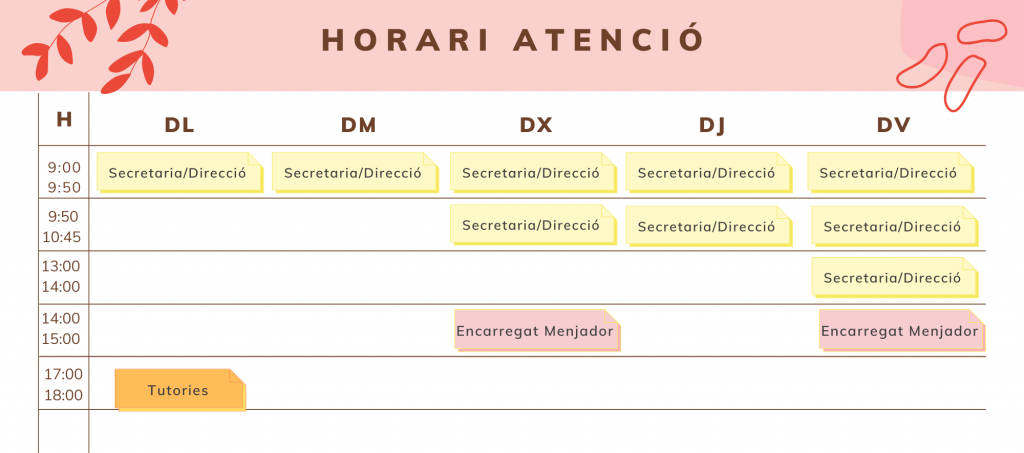1024x453 pixels.
Task: Select the 9:00–9:50 time slot label
Action: point(63,177)
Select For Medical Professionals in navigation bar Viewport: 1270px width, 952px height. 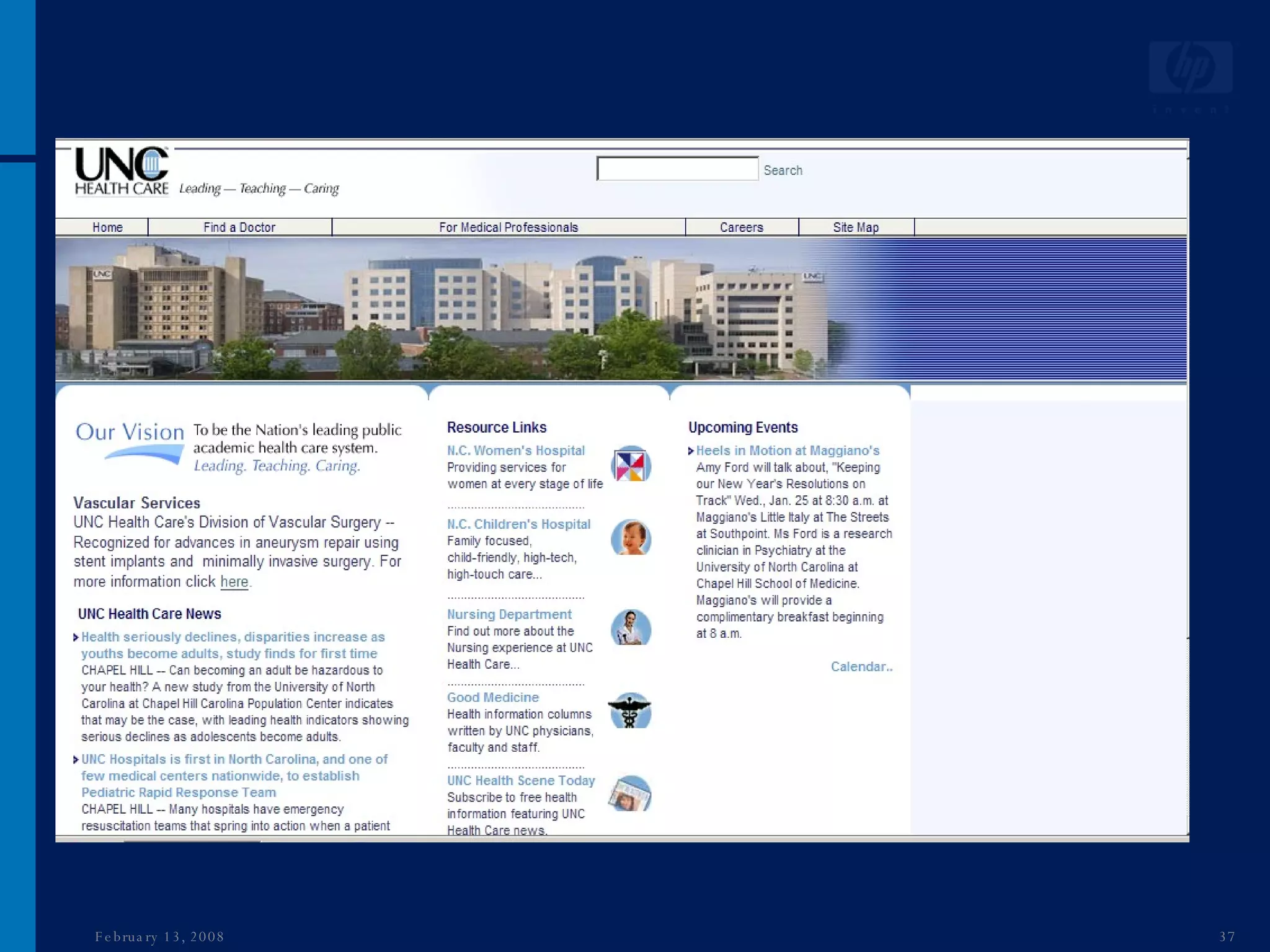pos(508,227)
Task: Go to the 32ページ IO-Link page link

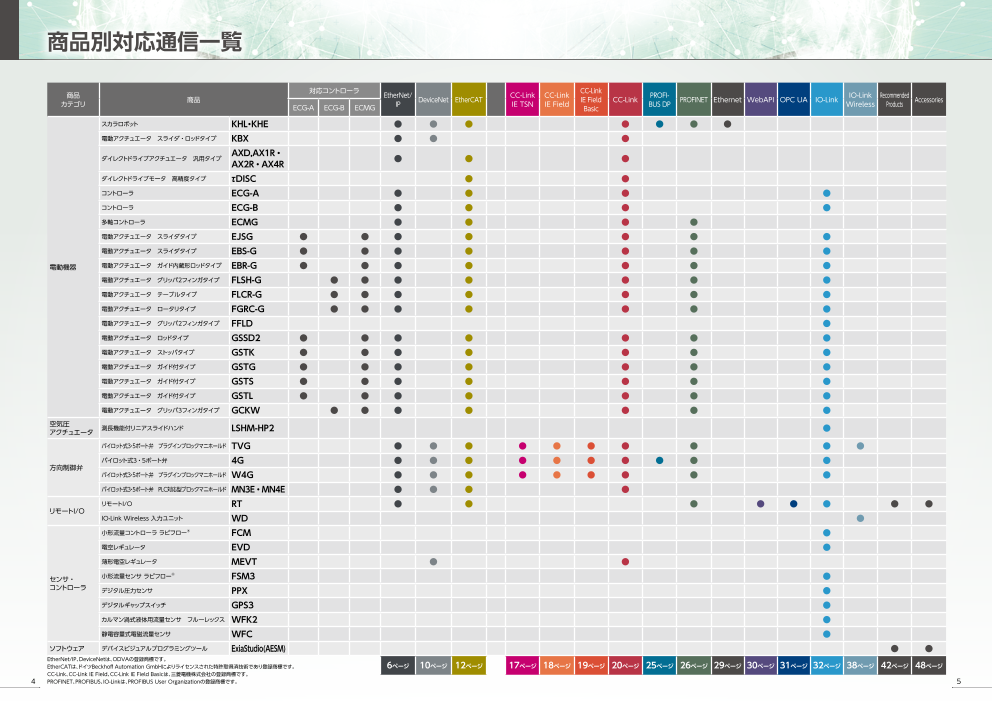Action: click(826, 665)
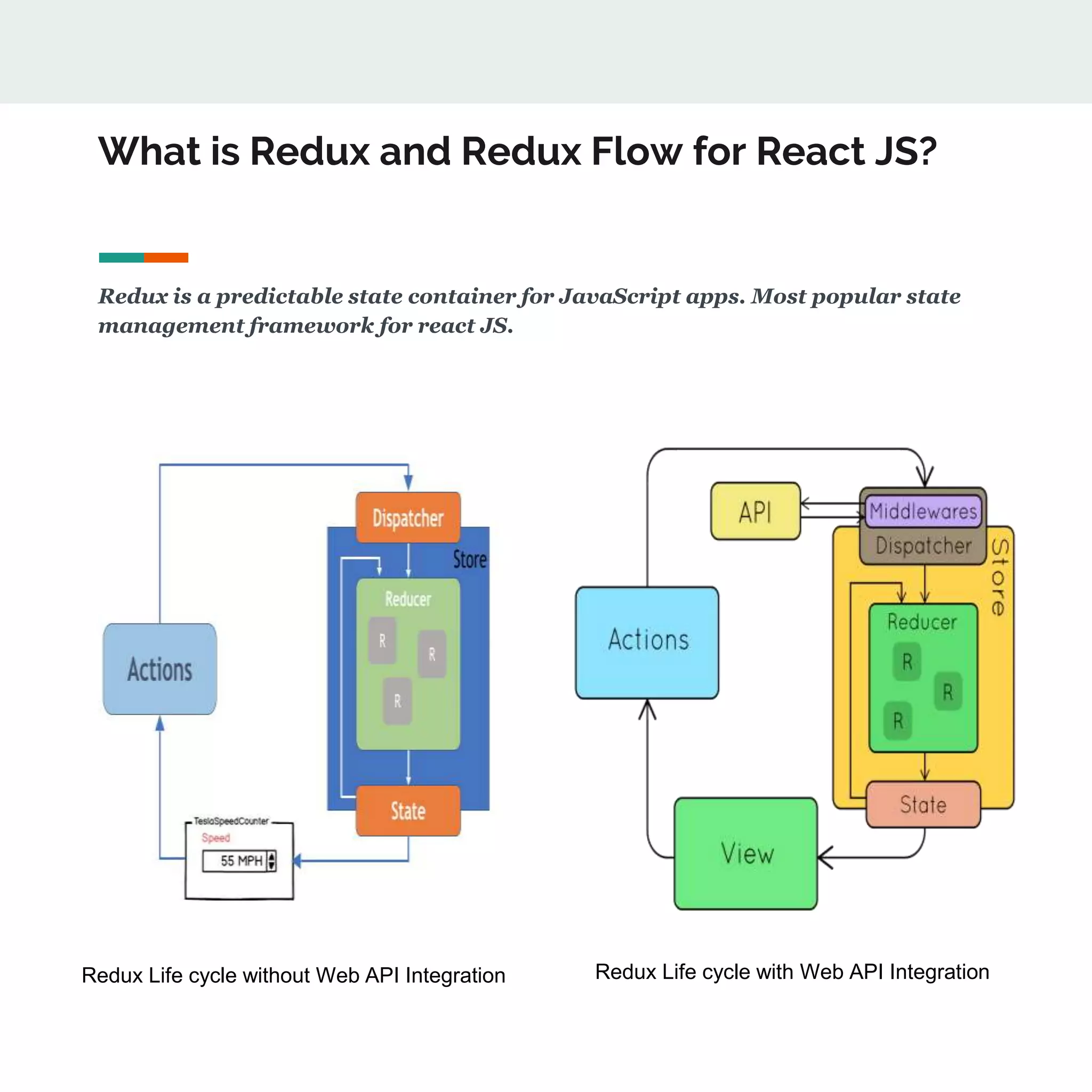Click the orange segment of the accent bar
The image size is (1092, 1092).
coord(166,258)
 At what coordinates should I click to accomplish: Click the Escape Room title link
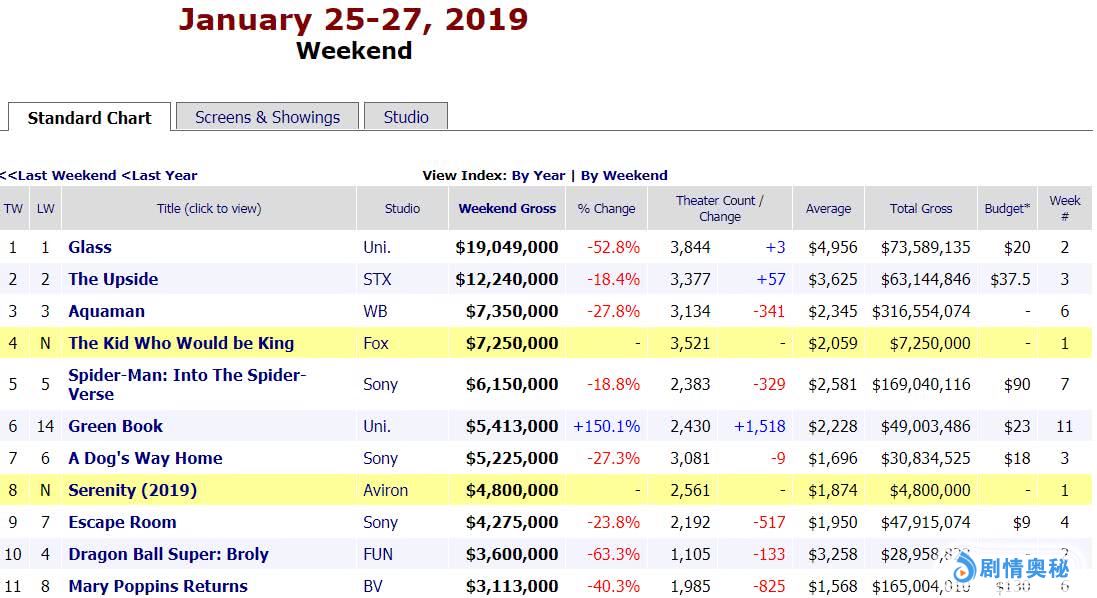[x=122, y=522]
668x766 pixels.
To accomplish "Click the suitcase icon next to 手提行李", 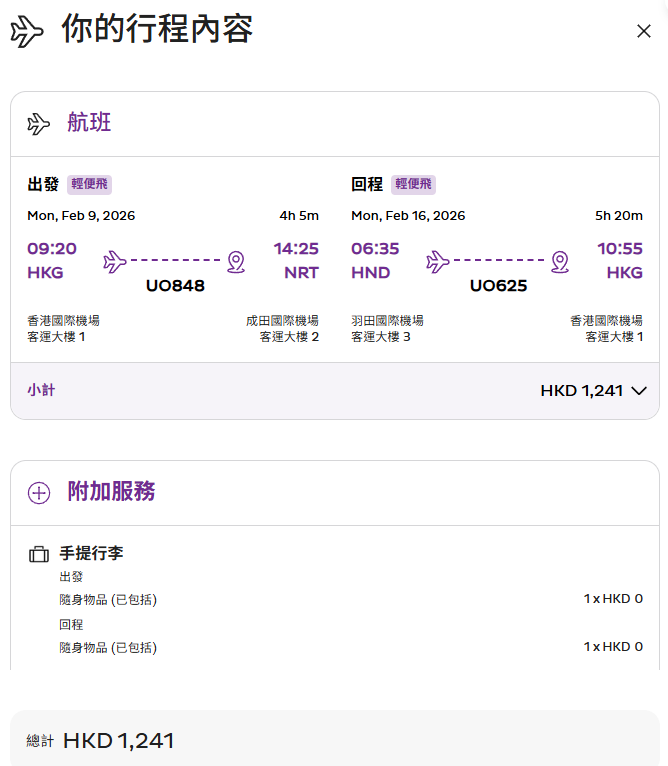I will (x=39, y=554).
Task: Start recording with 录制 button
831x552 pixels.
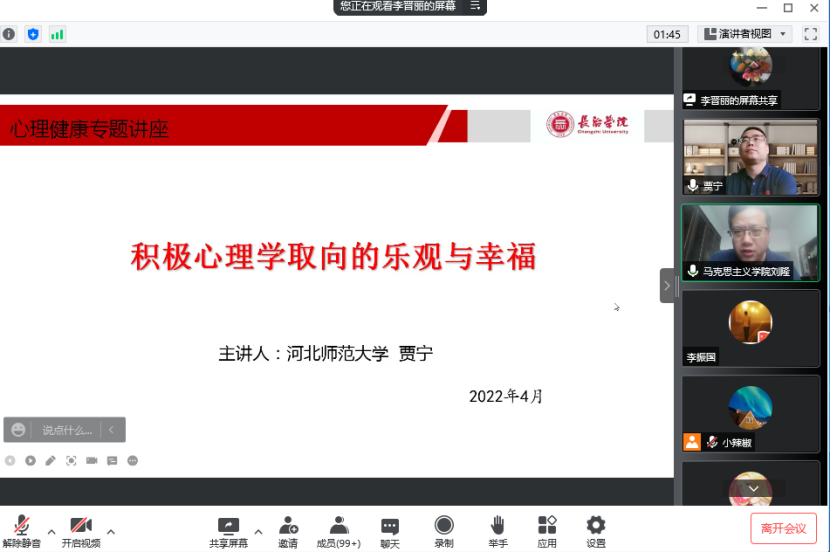Action: pos(443,531)
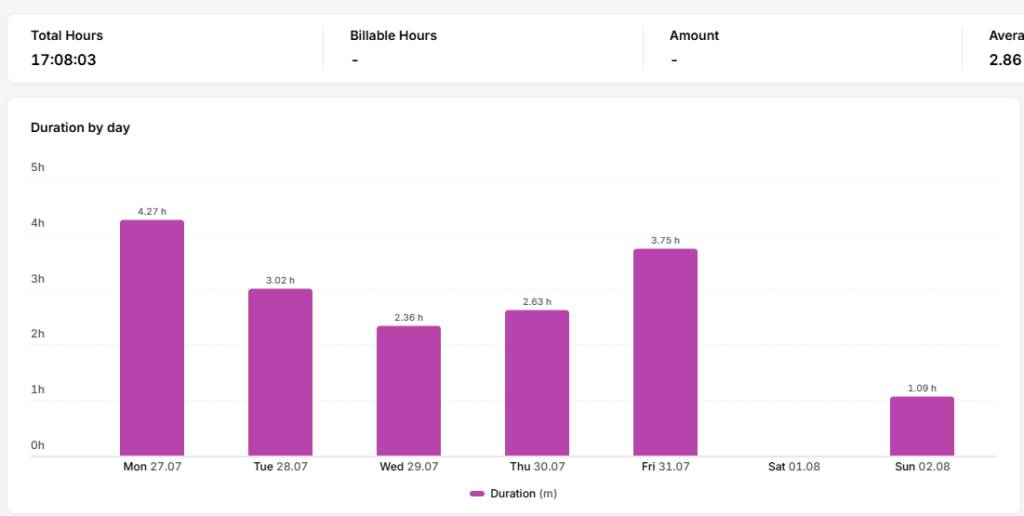Viewport: 1024px width, 516px height.
Task: Click the 4.27 h data label
Action: pos(152,212)
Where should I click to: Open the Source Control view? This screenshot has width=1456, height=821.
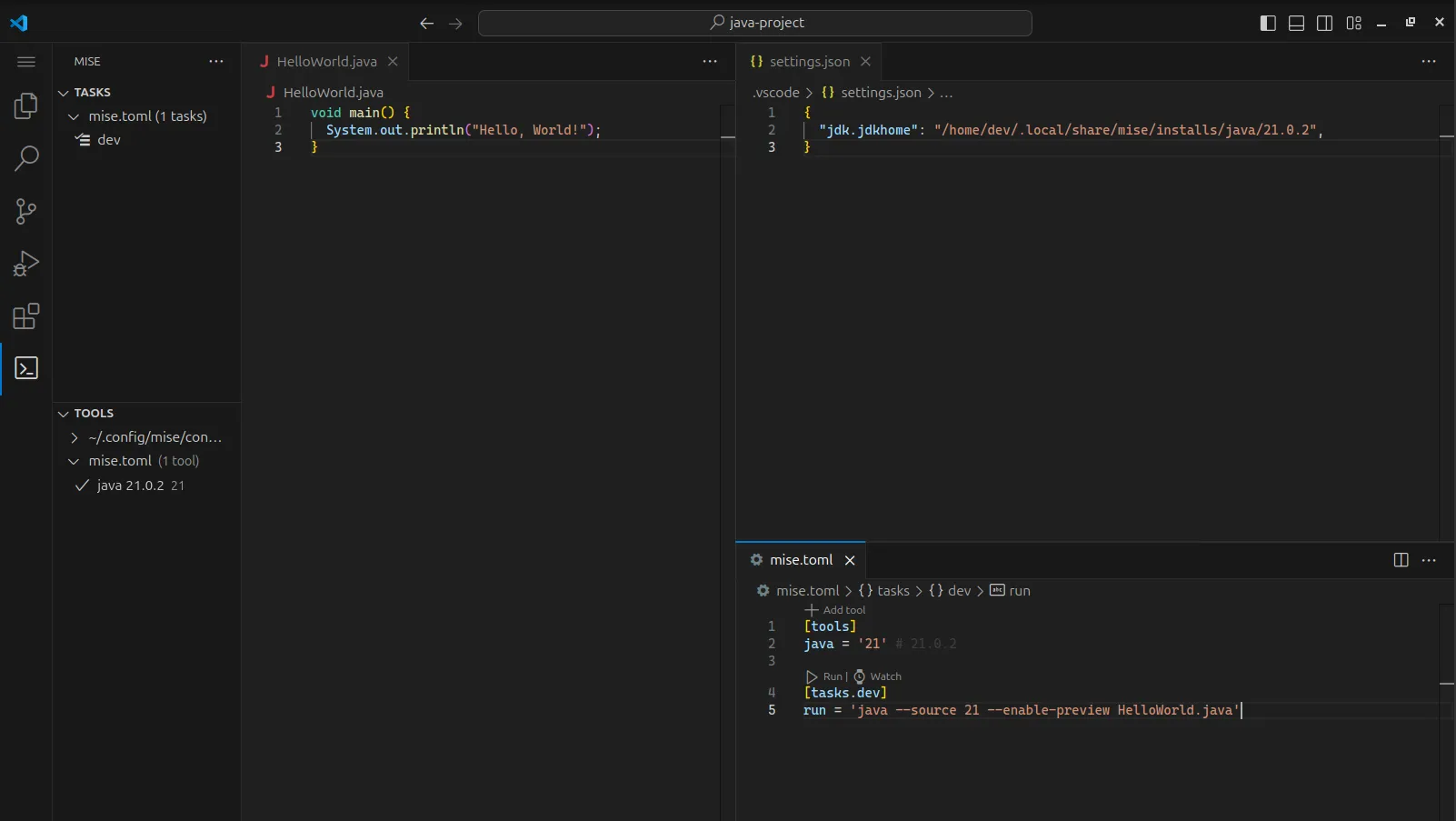[x=25, y=211]
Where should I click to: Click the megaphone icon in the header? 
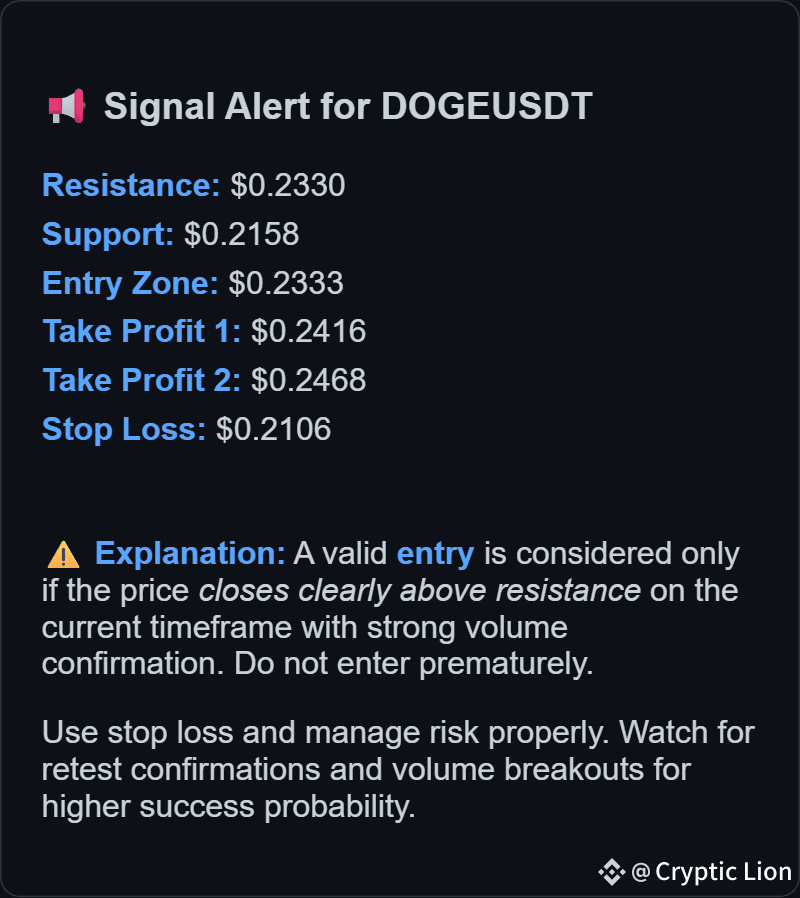point(67,107)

****************

*TASK TO CARRY OUT*:
Pull out each line of the items above that contains the word "should" and copy those lines in full.

*TASK OUTPUT*:
 At what coordinates should I click to accomplish: Click the Escape Room title link
Where should I click to: Open the Source Control view? This screenshot has width=1456, height=821.
Where should I click to: Click the megaphone icon in the header? 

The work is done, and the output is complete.